Conclusions: It has been important to understand whether the specific inflammatory scenario in different immune-mediated diseases could affect JCPyV reactivation from latency, in particular from kidneys. Moreover, for a more accurate PML risk stratification, testing JC viruria seems to be useful to identify patients who harbor JCPyV but with an undetectable JCPyV-specific humoral immune response. In these patients, it may also be important to study the JCPyV NCCR rearrangement: in particular, Spi-B expression in PBMCs could play a crucial role in JCPyV replication and NCCR rearrangement.

Figure 1

Comparison of baseline (t0) JC viruria in 21 MS, 18 CIRDs and 22 CD patients. JCPyV DNA [(median log10 JCPyV load (range)] was found in 2/21 multiple sclerosis patients [3.90 gEq/mL (3.70-4.10)], in 14/22 CIRDs patients [7.21 gEq/mL (4.15-8.13)] and in 6/18 CD patients [6.30 gEq/mL (4.85-8.85)]. Moreover 5/19 healthy individuals showed JCPyV DNA in urine [5.75 gEq/mL (3.54-8.43)]. Comparing these data of JC viruria, we observed that CIRDs patients presented a JC viruria significantly higher than that presented by patients with MS or with CD and by healthy individuals. JCPyV loads values are expressed as log10 genome equivalent (gEq)/mL. Comparisons were performed using non parametric Mann–Whitney U-test and statistically significant p values (< 0.05) were indicated.

> _Recorded information_:

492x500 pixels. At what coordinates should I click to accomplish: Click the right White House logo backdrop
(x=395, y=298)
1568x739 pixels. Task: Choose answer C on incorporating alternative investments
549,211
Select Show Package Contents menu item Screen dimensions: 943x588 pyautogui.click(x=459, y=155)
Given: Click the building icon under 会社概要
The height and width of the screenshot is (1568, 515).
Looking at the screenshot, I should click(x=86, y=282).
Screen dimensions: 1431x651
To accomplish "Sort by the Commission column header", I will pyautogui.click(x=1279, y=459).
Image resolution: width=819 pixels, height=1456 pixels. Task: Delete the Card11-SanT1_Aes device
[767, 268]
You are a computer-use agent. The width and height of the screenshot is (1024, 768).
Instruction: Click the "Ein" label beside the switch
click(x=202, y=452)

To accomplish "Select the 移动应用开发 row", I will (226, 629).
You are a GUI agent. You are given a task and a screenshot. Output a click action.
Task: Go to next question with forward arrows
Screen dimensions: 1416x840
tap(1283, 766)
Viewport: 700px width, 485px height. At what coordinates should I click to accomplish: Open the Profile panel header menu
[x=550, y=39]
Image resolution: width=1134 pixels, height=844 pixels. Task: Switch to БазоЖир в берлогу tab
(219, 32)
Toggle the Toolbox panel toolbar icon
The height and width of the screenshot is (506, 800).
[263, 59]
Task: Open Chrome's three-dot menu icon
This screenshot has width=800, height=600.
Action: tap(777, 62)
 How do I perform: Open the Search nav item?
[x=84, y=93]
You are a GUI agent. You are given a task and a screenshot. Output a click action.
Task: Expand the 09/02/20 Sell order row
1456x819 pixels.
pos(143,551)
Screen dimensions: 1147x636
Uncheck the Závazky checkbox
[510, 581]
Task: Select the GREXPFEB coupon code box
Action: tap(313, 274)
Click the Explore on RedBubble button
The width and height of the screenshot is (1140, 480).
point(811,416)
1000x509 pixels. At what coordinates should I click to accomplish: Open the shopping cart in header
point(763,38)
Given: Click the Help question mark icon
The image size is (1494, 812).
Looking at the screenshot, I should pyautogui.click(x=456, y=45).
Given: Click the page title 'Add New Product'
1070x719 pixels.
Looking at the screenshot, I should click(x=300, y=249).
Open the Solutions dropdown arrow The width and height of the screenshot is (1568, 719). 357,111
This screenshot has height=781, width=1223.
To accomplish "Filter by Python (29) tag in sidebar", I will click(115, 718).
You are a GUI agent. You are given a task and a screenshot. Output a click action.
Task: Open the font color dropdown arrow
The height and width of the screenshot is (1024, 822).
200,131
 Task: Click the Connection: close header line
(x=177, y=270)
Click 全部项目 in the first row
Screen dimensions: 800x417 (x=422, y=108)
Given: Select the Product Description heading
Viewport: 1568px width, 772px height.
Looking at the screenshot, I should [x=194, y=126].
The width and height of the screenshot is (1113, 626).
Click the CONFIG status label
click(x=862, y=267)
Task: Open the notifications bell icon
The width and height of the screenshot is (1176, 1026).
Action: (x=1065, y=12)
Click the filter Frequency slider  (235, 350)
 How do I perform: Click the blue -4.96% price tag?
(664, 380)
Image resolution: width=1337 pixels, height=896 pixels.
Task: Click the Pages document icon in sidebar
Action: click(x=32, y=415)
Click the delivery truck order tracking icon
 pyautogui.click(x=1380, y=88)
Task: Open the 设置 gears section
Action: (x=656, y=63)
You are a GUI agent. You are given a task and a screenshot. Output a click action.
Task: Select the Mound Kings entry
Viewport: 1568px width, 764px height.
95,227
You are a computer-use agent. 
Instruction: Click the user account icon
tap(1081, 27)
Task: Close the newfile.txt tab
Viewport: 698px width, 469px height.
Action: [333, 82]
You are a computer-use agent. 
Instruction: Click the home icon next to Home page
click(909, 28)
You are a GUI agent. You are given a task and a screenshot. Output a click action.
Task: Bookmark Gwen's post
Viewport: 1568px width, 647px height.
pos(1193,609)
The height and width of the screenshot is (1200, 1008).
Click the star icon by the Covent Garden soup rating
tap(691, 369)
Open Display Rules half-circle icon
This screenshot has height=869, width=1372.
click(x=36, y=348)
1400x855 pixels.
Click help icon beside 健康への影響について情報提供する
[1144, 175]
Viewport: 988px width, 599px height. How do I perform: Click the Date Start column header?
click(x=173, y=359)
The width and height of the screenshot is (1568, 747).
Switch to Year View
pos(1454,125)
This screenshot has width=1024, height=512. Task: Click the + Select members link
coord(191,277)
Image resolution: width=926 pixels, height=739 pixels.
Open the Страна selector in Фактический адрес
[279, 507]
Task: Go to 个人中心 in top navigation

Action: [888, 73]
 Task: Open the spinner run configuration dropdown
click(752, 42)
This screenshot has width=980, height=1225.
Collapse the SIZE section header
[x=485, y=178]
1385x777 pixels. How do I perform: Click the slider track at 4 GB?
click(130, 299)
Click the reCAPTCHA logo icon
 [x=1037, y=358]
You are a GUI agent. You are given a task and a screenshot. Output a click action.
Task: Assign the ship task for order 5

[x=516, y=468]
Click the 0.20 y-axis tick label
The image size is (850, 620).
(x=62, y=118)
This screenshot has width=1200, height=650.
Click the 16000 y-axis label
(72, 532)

> _Requirement A_:
Summarize the JC viruria excerpt in two sentences.
> _Requirement B_:
According to the JC viruria excerpt, which statistical test was used for the comparisons?

> _Exercise result A_:
Testing JC viruria seems useful for more accurate PML risk stratification because it can identify patients who harbor JCPyV but have an undetectable JCPyV-specific humoral immune response. In these patients, studying JCPyV NCCR rearrangement may also be important, and baseline comparisons showed that CIRDs patients had significantly higher JC viruria than patients with MS or CD and healthy individuals.

> _Exercise result B_:
The non-parametric Mann–Whitney U-test.